— start QUOTED PASSAGE —

Indians Sue for Possession of the U.S.:

Ask for Return of Lands and Deportation of

Euro-Americans

Squanto called “a sell out”

(Imaginary Press Release)   The immigration crisis in the United States took an unexpected turn today when Native Americans launched a lawsuit to deport all European descendants from the US back to their homelands.  Following the recent Supreme Court decision on immigration, leaders representing all the major tribes gathered together at Little Big Horn to announce an impending lawsuit.  They are seeking a lawsuit to remove all European Americans whose ancestors emigrated to this country illegally during the past 300 years, claiming that they had illegally squatted on tribal land, brought a plague of drug and alcohol abuse, took jobs that unemployed Native Americans could do, like being CEOs, equipment managers for basketball teams, and investment bankers, and ruined their livelihoods by killing off all the buffalo.

— end QUOTED PASSAGE —
— start RECORD SET —

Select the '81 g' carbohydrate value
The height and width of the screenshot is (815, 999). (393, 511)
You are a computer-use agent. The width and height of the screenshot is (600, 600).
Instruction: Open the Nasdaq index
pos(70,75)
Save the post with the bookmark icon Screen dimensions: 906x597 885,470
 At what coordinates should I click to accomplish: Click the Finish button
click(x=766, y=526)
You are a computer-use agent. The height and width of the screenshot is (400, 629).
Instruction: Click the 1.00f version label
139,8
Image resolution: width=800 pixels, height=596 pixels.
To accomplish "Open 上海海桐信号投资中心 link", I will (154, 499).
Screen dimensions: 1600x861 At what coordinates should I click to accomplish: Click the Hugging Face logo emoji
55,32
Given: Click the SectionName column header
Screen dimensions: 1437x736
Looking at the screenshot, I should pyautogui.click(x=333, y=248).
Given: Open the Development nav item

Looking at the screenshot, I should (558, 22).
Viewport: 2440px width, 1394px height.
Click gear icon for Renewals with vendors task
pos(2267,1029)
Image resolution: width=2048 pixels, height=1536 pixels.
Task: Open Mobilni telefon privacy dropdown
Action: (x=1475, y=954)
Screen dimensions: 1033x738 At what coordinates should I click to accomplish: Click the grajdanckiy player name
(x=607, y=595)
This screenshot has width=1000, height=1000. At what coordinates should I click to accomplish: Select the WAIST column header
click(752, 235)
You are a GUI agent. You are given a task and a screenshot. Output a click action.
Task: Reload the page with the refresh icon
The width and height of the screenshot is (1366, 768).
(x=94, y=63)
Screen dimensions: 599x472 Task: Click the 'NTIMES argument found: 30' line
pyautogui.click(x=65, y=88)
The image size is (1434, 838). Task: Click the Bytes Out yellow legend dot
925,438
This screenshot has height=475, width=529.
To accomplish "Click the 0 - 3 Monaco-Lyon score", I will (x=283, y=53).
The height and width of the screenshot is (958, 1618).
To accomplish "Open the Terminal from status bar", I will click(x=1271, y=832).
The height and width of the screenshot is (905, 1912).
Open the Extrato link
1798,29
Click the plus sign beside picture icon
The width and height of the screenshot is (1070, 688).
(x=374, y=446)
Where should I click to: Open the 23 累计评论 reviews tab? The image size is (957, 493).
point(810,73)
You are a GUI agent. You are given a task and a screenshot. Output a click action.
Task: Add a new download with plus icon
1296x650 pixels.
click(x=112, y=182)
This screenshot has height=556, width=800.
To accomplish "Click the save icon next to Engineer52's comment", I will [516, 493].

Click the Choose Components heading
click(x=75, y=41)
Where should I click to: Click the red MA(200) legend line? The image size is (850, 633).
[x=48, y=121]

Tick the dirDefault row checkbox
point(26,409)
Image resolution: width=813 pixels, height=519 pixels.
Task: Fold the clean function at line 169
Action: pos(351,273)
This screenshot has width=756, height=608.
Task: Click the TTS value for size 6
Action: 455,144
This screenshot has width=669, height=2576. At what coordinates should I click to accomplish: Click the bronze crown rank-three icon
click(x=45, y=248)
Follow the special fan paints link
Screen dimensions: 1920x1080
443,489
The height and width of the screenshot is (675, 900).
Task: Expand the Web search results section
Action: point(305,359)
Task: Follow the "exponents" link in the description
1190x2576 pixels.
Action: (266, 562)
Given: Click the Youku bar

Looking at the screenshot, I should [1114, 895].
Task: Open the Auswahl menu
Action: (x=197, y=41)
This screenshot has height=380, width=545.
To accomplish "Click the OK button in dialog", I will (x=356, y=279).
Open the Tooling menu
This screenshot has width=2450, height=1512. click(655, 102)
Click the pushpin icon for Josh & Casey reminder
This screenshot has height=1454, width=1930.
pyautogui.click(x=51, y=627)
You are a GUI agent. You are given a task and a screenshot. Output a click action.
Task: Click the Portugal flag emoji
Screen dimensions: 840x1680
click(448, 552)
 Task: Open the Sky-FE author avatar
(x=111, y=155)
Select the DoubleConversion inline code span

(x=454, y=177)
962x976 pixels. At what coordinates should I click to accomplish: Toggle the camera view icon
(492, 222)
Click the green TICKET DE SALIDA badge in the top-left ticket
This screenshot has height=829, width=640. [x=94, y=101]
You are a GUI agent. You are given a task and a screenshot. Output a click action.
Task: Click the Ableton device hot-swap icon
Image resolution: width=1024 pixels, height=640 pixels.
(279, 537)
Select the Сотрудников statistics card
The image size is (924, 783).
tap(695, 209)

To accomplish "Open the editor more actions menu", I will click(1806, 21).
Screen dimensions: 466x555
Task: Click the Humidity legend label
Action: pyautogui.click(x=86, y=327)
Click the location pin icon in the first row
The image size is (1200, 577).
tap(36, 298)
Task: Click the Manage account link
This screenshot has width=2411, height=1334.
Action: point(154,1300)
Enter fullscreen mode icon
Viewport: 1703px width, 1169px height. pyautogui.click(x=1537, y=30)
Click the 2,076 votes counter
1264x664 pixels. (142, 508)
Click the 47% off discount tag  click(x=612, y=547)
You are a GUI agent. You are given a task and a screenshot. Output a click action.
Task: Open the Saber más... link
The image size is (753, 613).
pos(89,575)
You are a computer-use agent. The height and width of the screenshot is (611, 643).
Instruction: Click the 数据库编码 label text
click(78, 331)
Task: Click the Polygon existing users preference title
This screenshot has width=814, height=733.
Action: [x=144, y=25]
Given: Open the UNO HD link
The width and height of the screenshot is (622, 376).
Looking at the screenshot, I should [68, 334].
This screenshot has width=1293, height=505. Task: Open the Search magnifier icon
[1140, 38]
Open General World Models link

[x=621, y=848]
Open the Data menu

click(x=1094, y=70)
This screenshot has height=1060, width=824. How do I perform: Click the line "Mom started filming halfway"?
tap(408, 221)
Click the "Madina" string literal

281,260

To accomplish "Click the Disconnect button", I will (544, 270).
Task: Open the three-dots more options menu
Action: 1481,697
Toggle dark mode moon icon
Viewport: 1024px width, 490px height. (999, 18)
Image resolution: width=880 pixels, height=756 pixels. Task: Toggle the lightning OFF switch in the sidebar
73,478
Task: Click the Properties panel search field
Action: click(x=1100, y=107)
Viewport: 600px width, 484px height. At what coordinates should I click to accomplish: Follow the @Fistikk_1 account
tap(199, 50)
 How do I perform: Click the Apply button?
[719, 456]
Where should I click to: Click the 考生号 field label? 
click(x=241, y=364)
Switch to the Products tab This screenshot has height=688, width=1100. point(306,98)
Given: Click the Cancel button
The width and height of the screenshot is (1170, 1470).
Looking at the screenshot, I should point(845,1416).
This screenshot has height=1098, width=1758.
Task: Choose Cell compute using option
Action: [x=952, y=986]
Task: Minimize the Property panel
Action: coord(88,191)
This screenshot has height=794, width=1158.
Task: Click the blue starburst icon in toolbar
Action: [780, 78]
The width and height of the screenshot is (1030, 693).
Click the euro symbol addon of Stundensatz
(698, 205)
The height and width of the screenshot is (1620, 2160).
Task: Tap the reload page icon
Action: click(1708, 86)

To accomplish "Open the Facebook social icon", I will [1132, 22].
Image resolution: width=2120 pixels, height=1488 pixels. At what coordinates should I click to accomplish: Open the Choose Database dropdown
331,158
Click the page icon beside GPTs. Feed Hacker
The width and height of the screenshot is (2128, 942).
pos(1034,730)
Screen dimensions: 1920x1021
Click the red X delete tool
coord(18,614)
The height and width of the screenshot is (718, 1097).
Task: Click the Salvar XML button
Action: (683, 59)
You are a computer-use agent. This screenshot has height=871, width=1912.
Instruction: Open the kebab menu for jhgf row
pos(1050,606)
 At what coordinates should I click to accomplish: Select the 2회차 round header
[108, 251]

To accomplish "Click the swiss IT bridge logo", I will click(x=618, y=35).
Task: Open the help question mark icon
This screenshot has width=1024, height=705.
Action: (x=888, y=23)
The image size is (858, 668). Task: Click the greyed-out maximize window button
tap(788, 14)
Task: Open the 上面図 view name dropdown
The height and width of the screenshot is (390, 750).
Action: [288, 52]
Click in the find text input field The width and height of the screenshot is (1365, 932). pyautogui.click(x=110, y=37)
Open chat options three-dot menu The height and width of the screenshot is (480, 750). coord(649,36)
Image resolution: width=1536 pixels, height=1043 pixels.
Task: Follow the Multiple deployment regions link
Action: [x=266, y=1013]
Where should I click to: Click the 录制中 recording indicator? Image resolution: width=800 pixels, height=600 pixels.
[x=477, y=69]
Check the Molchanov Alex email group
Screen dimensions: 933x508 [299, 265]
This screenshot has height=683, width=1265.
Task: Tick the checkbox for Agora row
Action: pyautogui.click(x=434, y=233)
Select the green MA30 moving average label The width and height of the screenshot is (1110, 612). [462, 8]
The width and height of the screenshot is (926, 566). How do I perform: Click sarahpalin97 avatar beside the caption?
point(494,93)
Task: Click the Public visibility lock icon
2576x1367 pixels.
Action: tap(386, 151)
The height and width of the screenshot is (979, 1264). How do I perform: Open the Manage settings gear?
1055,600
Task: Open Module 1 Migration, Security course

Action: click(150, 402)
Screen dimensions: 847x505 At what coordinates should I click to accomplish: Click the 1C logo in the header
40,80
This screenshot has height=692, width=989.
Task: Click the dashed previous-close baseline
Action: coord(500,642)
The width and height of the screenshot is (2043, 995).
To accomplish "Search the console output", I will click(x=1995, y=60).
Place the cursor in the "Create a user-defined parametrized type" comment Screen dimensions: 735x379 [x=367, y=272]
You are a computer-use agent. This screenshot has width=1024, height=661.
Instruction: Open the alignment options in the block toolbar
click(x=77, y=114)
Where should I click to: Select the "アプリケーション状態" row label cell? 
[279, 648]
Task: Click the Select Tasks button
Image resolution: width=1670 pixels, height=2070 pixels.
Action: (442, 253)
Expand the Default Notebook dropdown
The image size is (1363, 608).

— end RECORD SET —

— PROMPT 1 —
Reproduce part of the imaginary press release word for word, beginning at the words "Euro-Americans" and stopping after "all the buffalo.".
— PROMPT 2 —
In the imaginary press release, where did leaders of the major tribes gather to announce the lawsuit?

— FINISHED ANSWER 1 —
Euro-Americans

Squanto called “a sell out”

(Imaginary Press Release)   The immigration crisis in the United States took an unexpected turn today when Native Americans launched a lawsuit to deport all European descendants from the US back to their homelands.  Following the recent Supreme Court decision on immigration, leaders representing all the major tribes gathered together at Little Big Horn to announce an impending lawsuit.  They are seeking a lawsuit to remove all European Americans whose ancestors emigrated to this country illegally during the past 300 years, claiming that they had illegally squatted on tribal land, brought a plague of drug and alcohol abuse, took jobs that unemployed Native Americans could do, like being CEOs, equipment managers for basketball teams, and investment bankers, and ruined their livelihoods by killing off all the buffalo.

— FINISHED ANSWER 2 —
At Little Big Horn.